━━━ Records for this task

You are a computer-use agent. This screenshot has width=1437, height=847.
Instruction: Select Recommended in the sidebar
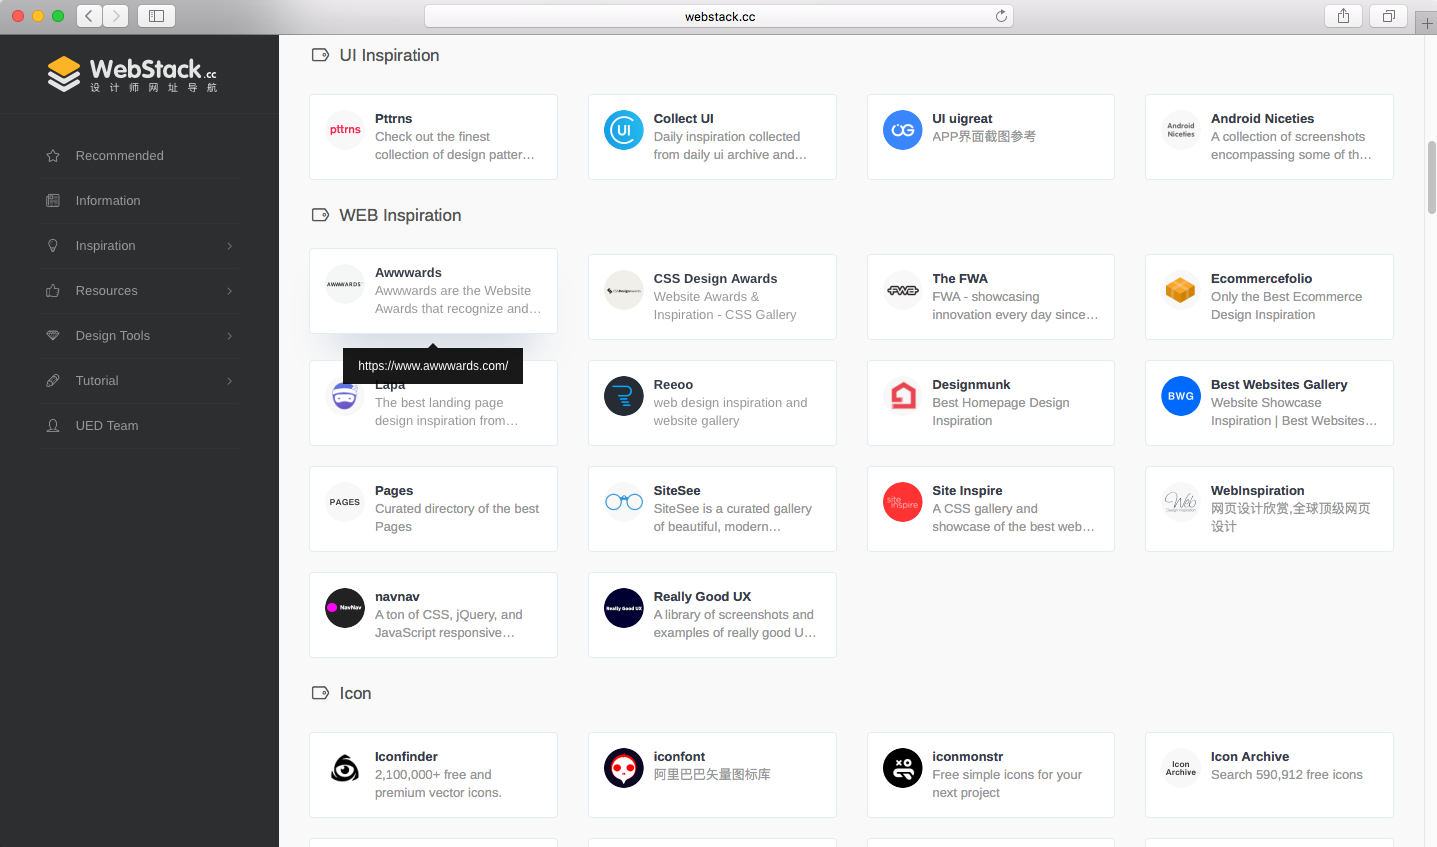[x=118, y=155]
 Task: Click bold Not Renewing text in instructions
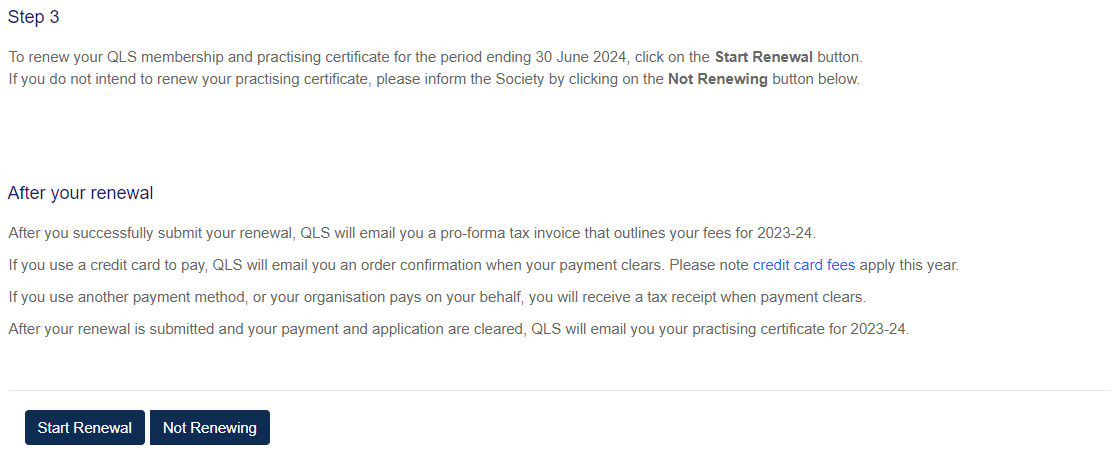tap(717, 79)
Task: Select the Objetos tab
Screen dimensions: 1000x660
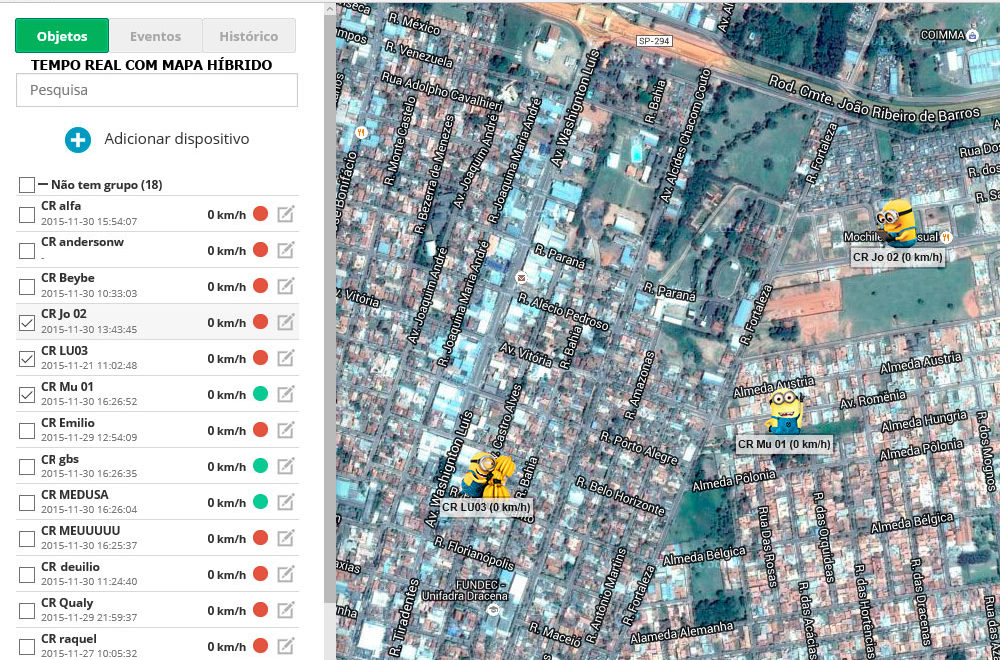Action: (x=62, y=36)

━━━━━━

• Exercise objective: Starting with the line containing "Instruction: Select Recommended" and ending with the last line of the records above, write out each line exactly; no pictures.

• Output of the exercise:
Instruction: Select Recommended in the sidebar
[x=118, y=155]
 Task: Click bold Not Renewing text in instructions
tap(717, 79)
Task: Select the Objetos tab
Screen dimensions: 1000x660
Action: (x=62, y=36)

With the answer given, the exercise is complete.